And Vatnir clearly doesn't complain as much. In spite of his cowardice, he seems better at looking at the bright side and coping with his condition...

Everybody copes differently. Besides that, Vatnir was said to have been seen as a messenger and phrophet of sorts ("To make things worse, Vatnir was considered a messenger from the gods, due to his appearance, and many looked to him for guidance and wisdom."). So maybe his childhood wasn't as bad as Palleginas. No neglect, no rejection it seems. A deeply hurt soul - especially in childhood - is much more likely to cause you troubles than a hurt body. Vatnir also hates that he is an Endings Godlike. When he talks to Rymrgand about "why all this suffering?" he's really, really pissed. Much more than Pallegina ever showed. 

1 hour ago, Elric Galad said:

Durance has a least a style.

The style of a filthy, lewd, pyromaniac and misantrophic hobo. He takes all his insecurity, grudge and anger and projects it outside, hurting people (at first not even really questioning his goddess) - while Pallegina mostly projects her anger on herself and the gods while finding purpuse with her order and most importantly the Republics. What has more style now? :)
 

1 hour ago, AeonsLegend said:

Pallegina basically hints that she wants to do this as well. She wants to not follow the Ducs orders. Then in Deadfire she's like: "I got ousted and you did this to me!".
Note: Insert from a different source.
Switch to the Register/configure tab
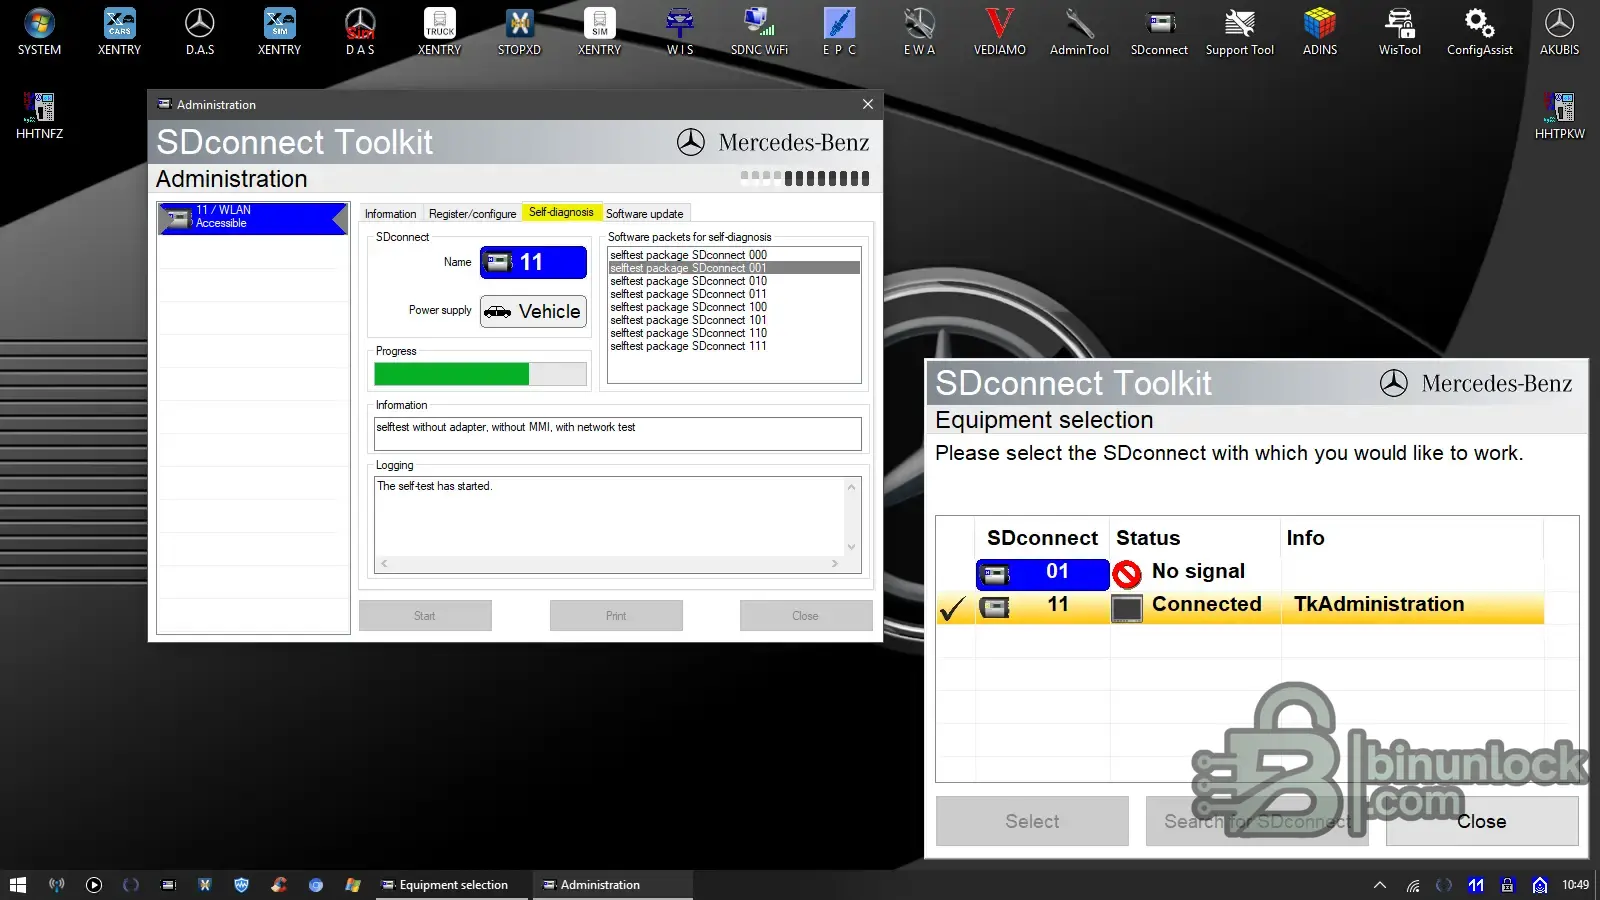 tap(472, 214)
To that I agree. It's a stretch and not really understandable. As if I had foced her to do so (which I did not). It's confusing and scathing and a big reason to not like (and dismiss) her her right from the start. That should have been introduced and explained better (if she even had to be mad at you in the first place).

Anyway - I really like Durance as a companion (would not in real life though) and am not overly invested in Pallegina in general, just playing advocatus palleginae (and also advocatus sawyeri ;)) here.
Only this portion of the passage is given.